Relation Part of Speech Definition
Hypernym Noun & Verb Hypernym Y is a superset of X
Hyponym Noun & Verb Hyponym Y is a subset of X
Troponym Verb Troponym Y is a means of doing X
Antonym Adjective Antonym Y has opposite meaning of *X

Text Processing

There are several potentially useful resources for enhancing a corpus of tweets. Part of speech tagging, syntactic parsing, and sentiment analysis top the list.

There are many schemes for part of speech (POS) tagging. One of the more complex sets of tags comes from the Penn TreeBank. A POS tagger steps through a corpus and assigns tags from the tool’s set to words/chunks/sentences in the corpus.

Syntactic parsing builds on a corpus to identify dependencies or sentence structure.

Semantic classification identifies the sentiment of a piece of text, for example if a tweet is happy or sad or mad.

These 3 tools will be my focus of research for this week (17-23 Sept.)

Markov Probabilities

WordNet

If it is possible to calculate transition-state probabilities for the transition from a given bigram or trigram to any word in the corpus, it should be possible to compute those transition probabilities at a hypernym level or whole synset level. Essentially, we could create a probabilistic representation of the kinds of things a corpus writes about.

Text Processing

Similarly as for WordNet word classification, we should be able to describe the sentiment, syntactic structure and part-of-speech trends for an individual probabilistically using Markov chains.

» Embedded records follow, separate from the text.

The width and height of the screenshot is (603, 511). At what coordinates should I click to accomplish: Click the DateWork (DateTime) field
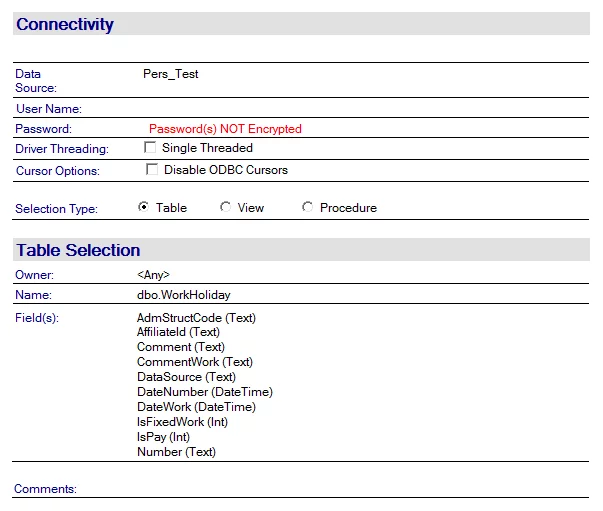(x=196, y=407)
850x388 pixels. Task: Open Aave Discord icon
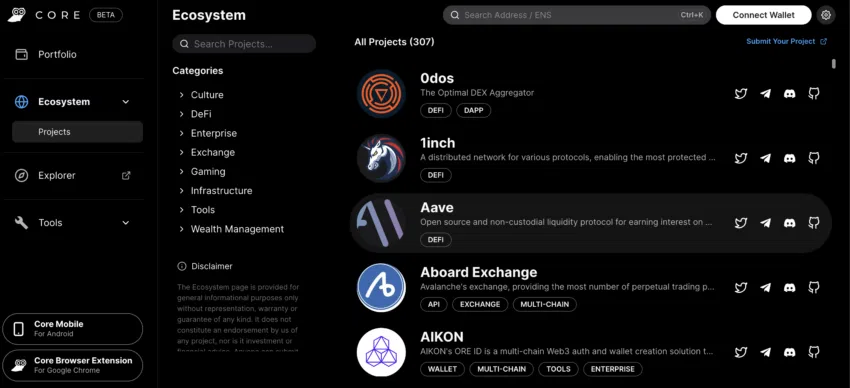click(789, 223)

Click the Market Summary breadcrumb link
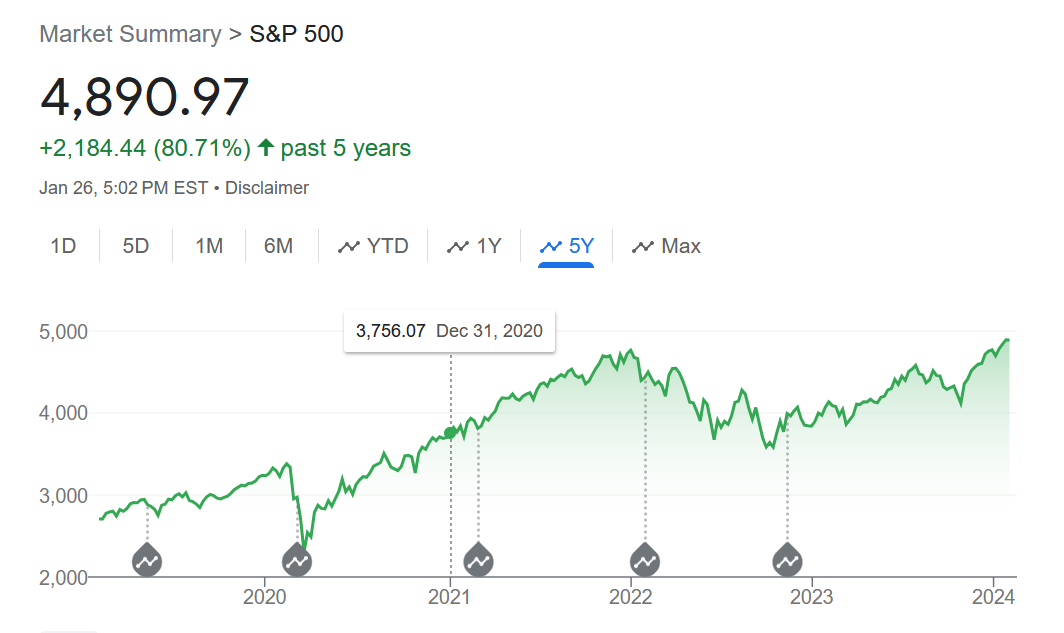click(129, 33)
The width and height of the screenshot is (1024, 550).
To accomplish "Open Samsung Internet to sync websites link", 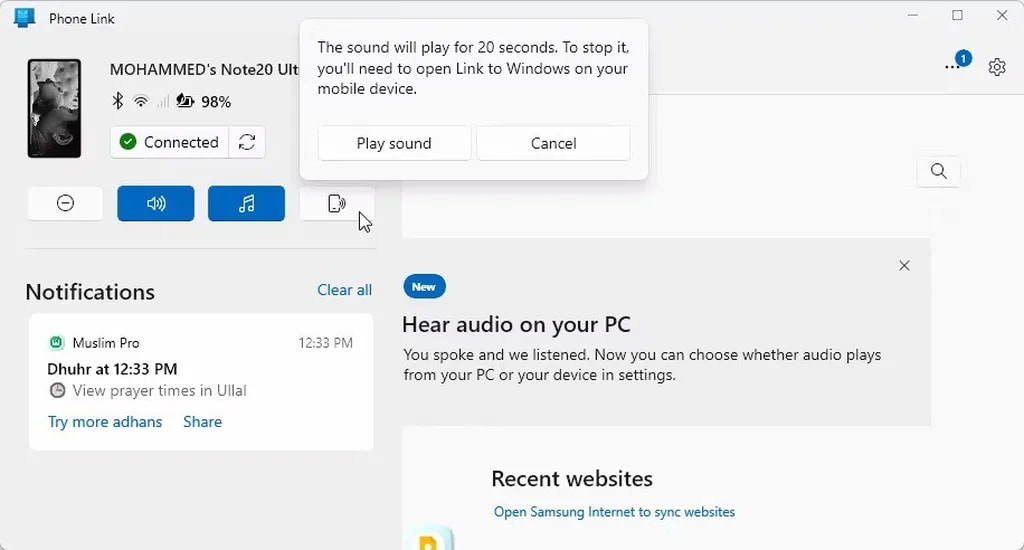I will pos(614,512).
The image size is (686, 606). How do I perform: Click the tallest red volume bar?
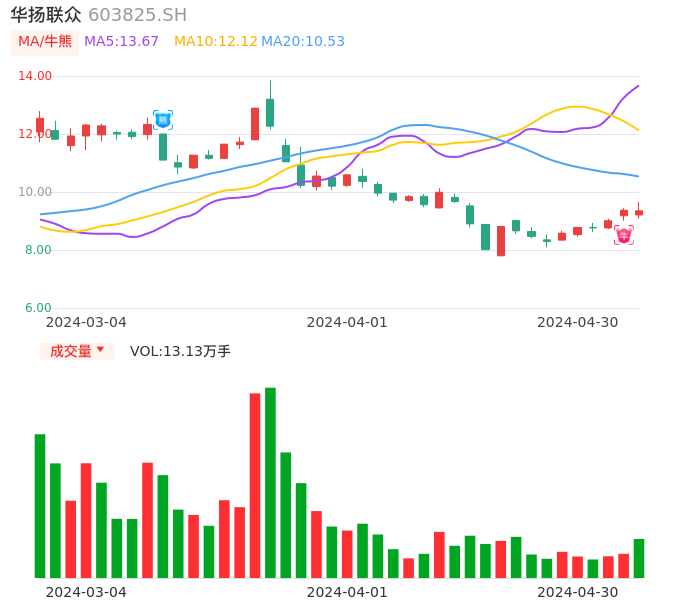click(255, 485)
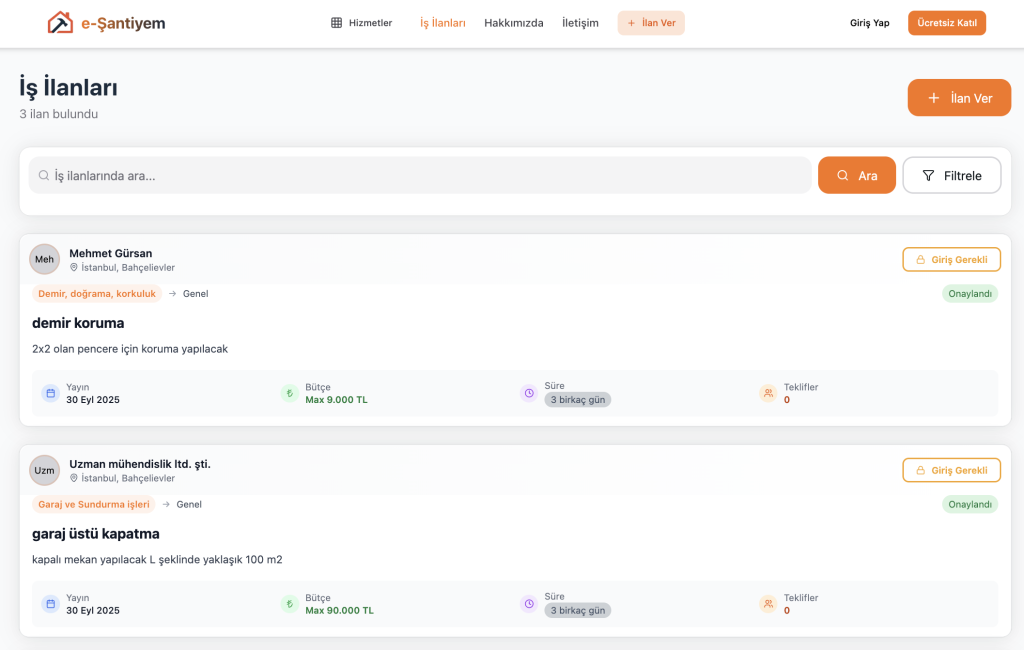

Taken all together, Markov chains may have the potential to describe more than the transition properties between an n-gram window and the following word in a corpus. If we can describe both semantic and syntactic information in the corpus, maybe we can enforce grammatical construction on generated text while maintaining the sense of authorship.

References

Gabriel Ignatow and Rada Mihalcea. 2017. Text mining: a guidebook for the social sciences. SAGE, Los Angeles, 1st edition.